Use the entries below and reproduce exactly the lines from the one containing "Given: Open the DisplayManager color ball tab" down to the one containing "Click the ÚRKÚT", both of them included.

══════

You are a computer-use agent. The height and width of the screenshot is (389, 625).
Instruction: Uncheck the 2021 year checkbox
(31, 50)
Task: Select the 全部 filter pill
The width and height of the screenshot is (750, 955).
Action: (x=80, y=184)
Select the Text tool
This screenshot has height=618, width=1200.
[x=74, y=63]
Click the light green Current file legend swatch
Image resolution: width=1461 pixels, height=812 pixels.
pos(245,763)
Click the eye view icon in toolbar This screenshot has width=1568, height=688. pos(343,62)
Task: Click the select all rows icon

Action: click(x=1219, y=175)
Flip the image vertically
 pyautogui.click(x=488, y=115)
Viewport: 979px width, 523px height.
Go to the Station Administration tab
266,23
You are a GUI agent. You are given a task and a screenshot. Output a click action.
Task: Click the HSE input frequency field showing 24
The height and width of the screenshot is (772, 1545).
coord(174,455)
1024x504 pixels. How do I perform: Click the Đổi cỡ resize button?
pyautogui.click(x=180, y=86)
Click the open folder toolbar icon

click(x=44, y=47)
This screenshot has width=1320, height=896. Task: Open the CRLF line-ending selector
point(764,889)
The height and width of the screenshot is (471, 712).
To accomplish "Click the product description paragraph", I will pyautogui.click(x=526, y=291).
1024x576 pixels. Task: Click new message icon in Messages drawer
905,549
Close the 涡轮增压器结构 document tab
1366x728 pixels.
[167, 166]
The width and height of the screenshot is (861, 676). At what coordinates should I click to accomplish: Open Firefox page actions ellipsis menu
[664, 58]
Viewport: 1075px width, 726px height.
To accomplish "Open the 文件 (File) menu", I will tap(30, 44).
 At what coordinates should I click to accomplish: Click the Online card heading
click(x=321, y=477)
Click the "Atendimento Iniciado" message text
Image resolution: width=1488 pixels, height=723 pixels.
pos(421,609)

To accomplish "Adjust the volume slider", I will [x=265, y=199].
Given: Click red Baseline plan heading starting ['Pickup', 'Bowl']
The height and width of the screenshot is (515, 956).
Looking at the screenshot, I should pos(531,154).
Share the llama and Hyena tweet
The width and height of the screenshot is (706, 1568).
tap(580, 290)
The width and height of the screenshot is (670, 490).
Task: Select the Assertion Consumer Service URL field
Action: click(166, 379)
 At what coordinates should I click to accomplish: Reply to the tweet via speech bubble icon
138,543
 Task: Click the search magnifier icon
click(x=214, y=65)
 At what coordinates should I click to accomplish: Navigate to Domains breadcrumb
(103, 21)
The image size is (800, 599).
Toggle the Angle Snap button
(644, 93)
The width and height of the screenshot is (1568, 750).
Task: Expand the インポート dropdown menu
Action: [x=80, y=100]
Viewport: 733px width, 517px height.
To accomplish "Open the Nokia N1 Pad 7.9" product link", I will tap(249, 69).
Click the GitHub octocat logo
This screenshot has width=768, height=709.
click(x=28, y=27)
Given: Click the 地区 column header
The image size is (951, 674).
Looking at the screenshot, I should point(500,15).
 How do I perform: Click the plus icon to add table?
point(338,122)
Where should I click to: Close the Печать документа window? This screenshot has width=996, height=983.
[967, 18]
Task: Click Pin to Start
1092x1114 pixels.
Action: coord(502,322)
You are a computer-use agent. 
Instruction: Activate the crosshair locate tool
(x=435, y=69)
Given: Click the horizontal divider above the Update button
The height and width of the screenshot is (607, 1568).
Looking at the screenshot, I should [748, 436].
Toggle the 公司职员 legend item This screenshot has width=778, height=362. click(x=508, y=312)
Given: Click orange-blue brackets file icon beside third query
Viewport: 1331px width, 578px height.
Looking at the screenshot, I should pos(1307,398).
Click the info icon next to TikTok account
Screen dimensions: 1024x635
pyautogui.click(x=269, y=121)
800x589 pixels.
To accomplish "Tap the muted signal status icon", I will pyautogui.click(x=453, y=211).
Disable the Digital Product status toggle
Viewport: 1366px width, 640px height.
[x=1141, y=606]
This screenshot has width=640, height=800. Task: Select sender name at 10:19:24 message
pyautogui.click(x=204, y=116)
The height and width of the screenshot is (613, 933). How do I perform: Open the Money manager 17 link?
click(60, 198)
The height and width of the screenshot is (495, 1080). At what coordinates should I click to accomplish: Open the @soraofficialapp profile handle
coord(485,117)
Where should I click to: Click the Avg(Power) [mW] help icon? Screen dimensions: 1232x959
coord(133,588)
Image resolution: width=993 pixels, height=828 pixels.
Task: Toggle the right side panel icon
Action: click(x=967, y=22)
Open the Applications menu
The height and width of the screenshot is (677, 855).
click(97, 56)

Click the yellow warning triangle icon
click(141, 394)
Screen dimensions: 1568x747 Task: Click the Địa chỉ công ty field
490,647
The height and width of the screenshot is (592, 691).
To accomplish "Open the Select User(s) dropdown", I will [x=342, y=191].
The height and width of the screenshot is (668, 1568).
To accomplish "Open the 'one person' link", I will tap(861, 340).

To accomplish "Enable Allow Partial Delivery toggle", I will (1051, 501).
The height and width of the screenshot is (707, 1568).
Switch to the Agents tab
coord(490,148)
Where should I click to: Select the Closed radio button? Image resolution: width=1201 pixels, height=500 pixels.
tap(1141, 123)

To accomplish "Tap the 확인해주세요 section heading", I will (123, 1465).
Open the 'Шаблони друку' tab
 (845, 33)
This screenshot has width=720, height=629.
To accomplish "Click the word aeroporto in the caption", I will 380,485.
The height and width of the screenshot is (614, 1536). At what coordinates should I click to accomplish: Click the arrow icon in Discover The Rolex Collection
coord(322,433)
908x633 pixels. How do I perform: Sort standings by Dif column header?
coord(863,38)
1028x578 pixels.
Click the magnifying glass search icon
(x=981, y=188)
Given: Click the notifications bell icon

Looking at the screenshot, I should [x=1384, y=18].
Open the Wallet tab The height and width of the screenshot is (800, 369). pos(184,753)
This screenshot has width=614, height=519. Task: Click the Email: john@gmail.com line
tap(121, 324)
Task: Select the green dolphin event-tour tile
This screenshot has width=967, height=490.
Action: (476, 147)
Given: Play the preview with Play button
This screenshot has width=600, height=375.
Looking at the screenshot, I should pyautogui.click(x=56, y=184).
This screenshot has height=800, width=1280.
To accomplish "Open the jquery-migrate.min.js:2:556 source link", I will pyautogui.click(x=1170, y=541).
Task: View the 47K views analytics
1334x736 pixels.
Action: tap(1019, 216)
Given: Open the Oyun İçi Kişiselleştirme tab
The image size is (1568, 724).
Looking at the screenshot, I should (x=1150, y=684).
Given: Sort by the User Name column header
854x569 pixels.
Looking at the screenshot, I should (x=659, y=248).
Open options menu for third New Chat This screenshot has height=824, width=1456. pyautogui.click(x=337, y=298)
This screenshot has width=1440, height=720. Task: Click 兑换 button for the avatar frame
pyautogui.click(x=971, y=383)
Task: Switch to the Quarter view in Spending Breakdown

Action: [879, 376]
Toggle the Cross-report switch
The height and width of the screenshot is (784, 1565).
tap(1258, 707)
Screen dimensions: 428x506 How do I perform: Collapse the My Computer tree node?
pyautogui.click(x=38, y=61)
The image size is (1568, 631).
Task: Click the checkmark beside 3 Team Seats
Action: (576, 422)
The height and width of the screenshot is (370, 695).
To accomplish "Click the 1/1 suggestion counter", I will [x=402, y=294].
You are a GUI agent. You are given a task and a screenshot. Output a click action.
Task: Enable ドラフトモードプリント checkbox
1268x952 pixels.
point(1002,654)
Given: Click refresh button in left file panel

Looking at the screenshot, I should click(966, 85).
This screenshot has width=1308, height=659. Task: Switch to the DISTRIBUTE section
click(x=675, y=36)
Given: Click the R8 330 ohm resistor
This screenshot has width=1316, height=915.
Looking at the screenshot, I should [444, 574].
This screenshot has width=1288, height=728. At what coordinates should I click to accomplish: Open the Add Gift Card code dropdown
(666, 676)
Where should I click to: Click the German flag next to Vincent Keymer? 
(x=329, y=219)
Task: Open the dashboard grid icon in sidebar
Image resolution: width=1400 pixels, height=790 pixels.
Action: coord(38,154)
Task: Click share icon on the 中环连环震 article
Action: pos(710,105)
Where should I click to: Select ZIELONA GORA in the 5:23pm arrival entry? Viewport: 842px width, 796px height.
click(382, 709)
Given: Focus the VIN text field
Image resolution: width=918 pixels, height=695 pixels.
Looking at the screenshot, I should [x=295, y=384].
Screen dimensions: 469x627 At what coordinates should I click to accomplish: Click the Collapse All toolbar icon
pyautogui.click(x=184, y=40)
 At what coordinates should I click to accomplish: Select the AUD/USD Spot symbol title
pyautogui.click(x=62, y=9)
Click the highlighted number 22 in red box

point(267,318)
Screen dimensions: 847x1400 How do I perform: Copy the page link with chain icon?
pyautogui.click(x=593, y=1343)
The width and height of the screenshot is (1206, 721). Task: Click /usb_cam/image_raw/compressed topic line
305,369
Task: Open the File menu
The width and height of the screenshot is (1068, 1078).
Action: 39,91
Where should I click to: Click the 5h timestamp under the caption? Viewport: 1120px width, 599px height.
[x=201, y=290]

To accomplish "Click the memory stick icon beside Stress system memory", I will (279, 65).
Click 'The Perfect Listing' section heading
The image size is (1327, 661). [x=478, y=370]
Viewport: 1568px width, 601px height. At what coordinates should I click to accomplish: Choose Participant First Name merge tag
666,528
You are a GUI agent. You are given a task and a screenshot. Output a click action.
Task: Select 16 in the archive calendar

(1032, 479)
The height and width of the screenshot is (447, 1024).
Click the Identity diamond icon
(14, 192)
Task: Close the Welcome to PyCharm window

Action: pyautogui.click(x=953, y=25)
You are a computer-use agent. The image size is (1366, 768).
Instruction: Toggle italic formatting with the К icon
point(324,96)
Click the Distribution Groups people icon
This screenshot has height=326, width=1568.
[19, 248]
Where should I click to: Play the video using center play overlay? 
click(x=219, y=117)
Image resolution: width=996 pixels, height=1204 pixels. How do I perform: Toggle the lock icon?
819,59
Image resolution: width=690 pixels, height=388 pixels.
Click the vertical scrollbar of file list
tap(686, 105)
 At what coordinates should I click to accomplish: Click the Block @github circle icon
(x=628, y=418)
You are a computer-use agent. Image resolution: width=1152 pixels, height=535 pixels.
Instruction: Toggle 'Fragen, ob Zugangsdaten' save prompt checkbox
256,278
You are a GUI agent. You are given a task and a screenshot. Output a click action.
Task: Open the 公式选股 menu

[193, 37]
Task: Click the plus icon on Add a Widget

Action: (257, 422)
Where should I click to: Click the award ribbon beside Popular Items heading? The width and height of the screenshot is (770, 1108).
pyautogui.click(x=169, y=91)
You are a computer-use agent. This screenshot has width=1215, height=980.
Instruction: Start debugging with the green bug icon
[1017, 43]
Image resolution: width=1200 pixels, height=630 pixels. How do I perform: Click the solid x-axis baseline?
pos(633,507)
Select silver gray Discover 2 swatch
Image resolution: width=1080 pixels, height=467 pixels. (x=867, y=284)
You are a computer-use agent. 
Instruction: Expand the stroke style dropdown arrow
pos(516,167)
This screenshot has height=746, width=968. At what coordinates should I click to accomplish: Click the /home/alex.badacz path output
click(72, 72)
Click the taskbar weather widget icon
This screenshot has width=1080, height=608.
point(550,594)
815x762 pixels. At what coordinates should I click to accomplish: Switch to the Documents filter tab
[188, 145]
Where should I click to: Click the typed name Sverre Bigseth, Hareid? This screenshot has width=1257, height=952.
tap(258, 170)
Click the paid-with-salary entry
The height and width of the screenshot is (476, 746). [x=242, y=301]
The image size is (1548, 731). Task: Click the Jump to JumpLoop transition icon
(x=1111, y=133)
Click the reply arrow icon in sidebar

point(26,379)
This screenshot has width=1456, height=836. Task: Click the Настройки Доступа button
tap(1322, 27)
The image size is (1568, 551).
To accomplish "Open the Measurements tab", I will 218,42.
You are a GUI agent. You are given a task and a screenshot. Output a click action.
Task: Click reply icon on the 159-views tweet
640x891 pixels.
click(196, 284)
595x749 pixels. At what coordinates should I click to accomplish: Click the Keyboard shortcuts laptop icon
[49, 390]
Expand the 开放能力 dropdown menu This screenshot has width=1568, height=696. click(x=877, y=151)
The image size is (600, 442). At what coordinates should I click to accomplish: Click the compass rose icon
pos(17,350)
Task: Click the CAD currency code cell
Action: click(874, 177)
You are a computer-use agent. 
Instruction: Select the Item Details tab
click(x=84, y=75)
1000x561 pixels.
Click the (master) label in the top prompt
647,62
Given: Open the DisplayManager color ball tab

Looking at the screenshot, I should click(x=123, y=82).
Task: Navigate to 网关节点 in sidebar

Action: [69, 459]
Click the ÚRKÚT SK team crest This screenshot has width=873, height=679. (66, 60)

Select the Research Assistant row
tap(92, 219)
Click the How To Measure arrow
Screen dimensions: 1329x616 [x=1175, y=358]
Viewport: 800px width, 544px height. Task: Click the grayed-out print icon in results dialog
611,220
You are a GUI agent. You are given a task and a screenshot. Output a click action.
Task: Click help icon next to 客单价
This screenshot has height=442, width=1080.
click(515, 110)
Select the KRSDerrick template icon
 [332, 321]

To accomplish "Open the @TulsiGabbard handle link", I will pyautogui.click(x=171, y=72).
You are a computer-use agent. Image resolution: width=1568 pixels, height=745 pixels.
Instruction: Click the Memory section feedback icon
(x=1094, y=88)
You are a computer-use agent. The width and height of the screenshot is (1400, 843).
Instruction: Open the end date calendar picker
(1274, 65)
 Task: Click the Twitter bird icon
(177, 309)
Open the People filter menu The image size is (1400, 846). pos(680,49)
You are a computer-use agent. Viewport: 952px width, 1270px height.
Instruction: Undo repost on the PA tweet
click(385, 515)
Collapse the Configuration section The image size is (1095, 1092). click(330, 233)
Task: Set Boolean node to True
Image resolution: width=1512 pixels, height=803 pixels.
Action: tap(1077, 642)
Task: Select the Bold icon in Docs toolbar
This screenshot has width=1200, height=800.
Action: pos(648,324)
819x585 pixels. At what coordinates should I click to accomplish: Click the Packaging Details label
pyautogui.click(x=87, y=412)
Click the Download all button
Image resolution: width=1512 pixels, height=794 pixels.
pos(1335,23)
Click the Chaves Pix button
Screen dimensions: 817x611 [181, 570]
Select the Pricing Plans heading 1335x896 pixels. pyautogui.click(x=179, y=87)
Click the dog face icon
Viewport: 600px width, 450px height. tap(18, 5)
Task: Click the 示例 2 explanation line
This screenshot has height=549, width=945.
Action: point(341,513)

══════

RESPONSE:
Given: Open the DisplayManager color ball tab

Looking at the screenshot, I should click(x=123, y=82).
Task: Navigate to 网关节点 in sidebar

Action: [69, 459]
Click the ÚRKÚT SK team crest This screenshot has width=873, height=679. (66, 60)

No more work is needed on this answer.